# Viair compressor not turning on



## chiefos (Mar 16, 2015)

Hi,

I guess this issue was covered already, but could not find any related answers. 
My compressor suddenly stopped working, I can hear the relay making a click noise when I disconnect and reconnect it, that means it gets the to fill signal. 

Was my compressor burnt or it still can be the relay?

Sent from my LG-D855 using Tapatalk


----------



## brnsgrbr (Aug 17, 2009)

Most likely the relay. They are cheap an fail after a while. Send the power direct to the pump to verify. Btw, some aftermarket relays aren't switched they way they are marked. 


Sent from my iPad using Tapatalk


----------



## chiefos (Mar 16, 2015)

Thanks, it was the fuse and the realy that went bad. 

Sent from my LG-D855 using Tapatalk


----------



## MechEngg (Jan 13, 2009)

The fuse AND relay? At the same time? :screwy:


----------



## chiefos (Mar 16, 2015)

Yes, the setup was second hand. 

Sent from my LG-D855 using Tapatalk


----------



## MechEngg (Jan 13, 2009)

The system being second hand has nothing to do with fuses and relays.
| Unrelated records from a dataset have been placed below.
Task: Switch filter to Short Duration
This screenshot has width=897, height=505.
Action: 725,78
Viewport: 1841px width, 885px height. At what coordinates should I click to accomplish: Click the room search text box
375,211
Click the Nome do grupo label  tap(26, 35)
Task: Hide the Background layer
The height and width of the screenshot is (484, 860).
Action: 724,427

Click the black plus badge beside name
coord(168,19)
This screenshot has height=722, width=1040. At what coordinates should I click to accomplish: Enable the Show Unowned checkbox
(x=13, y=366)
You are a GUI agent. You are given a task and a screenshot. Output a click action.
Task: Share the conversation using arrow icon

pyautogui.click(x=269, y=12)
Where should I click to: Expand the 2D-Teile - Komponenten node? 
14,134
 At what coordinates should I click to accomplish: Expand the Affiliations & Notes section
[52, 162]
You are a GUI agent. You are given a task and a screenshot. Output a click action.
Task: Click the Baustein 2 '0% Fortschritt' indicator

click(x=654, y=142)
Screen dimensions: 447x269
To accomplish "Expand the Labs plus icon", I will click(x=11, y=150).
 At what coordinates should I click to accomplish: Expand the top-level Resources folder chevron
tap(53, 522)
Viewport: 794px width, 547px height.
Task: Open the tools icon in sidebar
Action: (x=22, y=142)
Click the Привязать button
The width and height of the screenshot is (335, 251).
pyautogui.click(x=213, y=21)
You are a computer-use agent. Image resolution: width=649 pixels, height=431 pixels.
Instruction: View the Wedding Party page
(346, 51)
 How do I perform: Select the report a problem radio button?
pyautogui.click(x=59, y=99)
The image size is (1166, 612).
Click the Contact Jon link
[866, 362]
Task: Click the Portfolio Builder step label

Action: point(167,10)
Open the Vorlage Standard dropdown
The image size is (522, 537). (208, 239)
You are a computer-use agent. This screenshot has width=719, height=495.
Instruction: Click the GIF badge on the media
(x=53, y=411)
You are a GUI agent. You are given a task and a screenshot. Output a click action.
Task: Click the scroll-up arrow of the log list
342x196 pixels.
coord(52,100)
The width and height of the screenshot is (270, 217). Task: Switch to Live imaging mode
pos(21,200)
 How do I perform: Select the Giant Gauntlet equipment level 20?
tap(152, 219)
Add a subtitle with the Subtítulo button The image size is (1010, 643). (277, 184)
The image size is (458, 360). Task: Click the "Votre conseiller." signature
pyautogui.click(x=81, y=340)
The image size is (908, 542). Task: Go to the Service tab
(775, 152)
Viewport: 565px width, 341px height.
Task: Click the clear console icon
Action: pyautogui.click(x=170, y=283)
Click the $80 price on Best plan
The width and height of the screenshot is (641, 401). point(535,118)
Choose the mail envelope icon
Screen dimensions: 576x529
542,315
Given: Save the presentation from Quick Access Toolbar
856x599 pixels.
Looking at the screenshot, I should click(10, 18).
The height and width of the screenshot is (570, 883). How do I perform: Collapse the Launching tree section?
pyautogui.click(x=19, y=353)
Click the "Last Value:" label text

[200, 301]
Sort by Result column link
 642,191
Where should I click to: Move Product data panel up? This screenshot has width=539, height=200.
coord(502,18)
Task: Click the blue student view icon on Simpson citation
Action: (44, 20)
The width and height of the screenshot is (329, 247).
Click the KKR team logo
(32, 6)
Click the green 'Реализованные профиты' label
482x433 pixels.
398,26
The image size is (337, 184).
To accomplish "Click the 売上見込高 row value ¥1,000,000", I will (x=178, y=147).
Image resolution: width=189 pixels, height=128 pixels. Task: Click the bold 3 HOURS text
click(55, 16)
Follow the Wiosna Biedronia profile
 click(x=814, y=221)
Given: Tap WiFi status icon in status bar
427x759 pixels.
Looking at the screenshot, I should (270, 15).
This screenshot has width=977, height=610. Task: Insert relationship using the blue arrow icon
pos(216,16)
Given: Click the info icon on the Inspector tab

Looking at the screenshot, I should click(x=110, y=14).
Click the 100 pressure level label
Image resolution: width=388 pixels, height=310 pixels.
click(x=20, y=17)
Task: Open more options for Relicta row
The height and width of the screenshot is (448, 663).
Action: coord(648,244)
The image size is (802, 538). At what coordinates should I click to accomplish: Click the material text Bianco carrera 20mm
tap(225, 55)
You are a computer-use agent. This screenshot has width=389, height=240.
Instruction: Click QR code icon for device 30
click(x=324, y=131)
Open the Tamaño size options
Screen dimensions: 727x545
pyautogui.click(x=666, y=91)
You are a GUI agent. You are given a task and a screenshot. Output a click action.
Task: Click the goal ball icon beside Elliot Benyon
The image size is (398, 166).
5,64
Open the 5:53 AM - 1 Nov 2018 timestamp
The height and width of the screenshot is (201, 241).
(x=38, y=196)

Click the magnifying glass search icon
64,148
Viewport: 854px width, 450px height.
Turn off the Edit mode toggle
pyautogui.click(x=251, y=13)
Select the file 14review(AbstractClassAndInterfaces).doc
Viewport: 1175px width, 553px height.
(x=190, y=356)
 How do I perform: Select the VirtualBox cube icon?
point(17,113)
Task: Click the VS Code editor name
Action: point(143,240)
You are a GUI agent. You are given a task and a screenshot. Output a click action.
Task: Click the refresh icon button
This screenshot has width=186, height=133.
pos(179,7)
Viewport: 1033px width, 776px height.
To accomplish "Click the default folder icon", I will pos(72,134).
If they work, they work; if they blow they blow. There is a 99.9999% chance that the fuse and relay won't ever blow at the same time, the only time this would every happen on a proper install is during a severe electrical surge which simultaneously fuses the relay coil and blows the fuse. The only other time this would happen is if *you have something wired up incorrectly*. I would be interested to see what else was on the other side of the blown fuse and in general how the system is wired up, it seems like there is something fishy going on here and instead of just replacing fuses and relays it might be best to see what the root of the problem is.

Could we get a bit more information on which management system you have, how long you have had it installed before this happened, and what conditions occurred around this event?


----------



## chiefos (Mar 16, 2015)

It is an airlift v2 connected directly to the distribution board under the steering wheel with a 30amp fuse, nothing else. It occured while I played a bit with the setup to gain more low, so the tank was filled several times. It was on a hot day, and the compressor started several times, I guess it was the cause.

Sent from my LG-D855 using Tapatalk


----------



## MechEngg (Jan 13, 2009)

1) Was the car on or off when the compressors would run?
2) What compressor are you running?
3) What wire size are you running?


----------



## chiefos (Mar 16, 2015)

Car on. 
Viair 400c
3/8. 

Sent from my LG-D855 using Tapatalk


----------